Can someone explain if it does reduce the model quality overall?

vessenes · 2024-10-12T15:37:58.000000Z

To give some intuition here, it’s not crazy to think that getting a bunch of different 8 bit precision information intended to be combined would get you roughly 32 bits of precision. Especially when it’s not always (often?) the case that for a particular weight you’ll need the edges of that mantissa.

PoignardAzur · 2024-10-12T11:19:21.000000Z

> In our experiments, we found that we are able to perform int8 quantization on the pseudo gradients without any impact on the loss curves.

Allegedly not?

empiko · 2024-10-12T11:46:26.000000Z

The gradients are noisy as they are, this additional noise probably does not hurt that much overall

monkeydust · 2024-10-12T09:17:44.000000Z

Yea, come back when you can do this on BOINC.

saulrh · 2024-10-12T03:13:33.000000Z

> Prime Intellect

Ah, yes, Prime Intellect, the AGI that went foom and genocided the universe because it was commanded to preserve human civilization without regard for human values. A strong contender for the least evil hostile superintelligence in fiction. What a wonderful thing to name your AI startup after. What's next, creating the Torment Nexus?

(my position on the book as a whole is more complex, but... really?
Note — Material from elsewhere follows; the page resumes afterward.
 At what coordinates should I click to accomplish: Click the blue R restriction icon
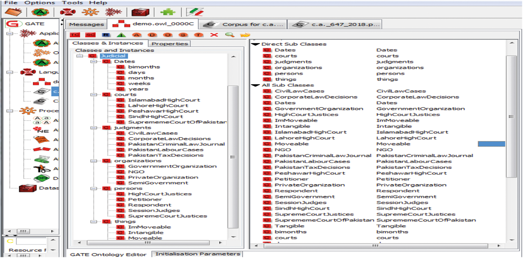point(106,35)
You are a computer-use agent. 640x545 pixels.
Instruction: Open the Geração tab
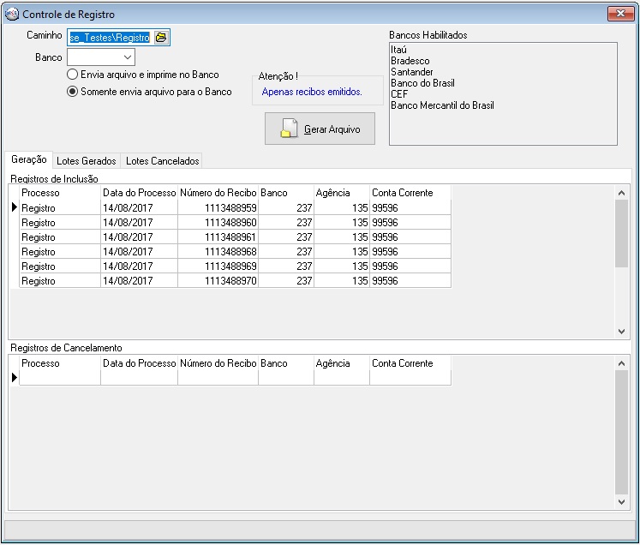pos(29,160)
Really?)

robertclaus · 2024-10-12T05:26:25.000000Z

You may as well just go with Roko's Basilisk.

cmrx64 · 2024-10-12T04:32:19.000000Z

Least evil… strong words.

saulrh · 2024-10-12T05:49:11.000000Z

It did host a successful and substantially-satisfying human civilization, at least until it let a couple of presumptuous self-important anarchoprimitivists kill it and genocide its subjects. Even if it was only a temporary and unstable illusion of alignment, that's one more values-satisfying civilization than the overwhelming majority of paperclippers manage. So yeah. Good? No. Least evil? Maybe.

rep_lodsb · 2024-10-12T08:30:28.000000Z

>until it let a couple of presumptuous self-important anarchoprimitivists kill it and genocide its subjects

That could have just been their private simulation. As far as I remember, it wouldn't even have outright lied to them, just let them believe they talked it into destroying itself.

gryfft · 2024-10-12T10:43:12.000000Z

GP did specify least evil hostile SI.

QuesnayJr · 2024-10-12T10:18:25.000000Z

After reading that Torment Nexus post you didn't have the urge to name an AI product Torment Nexus? Really?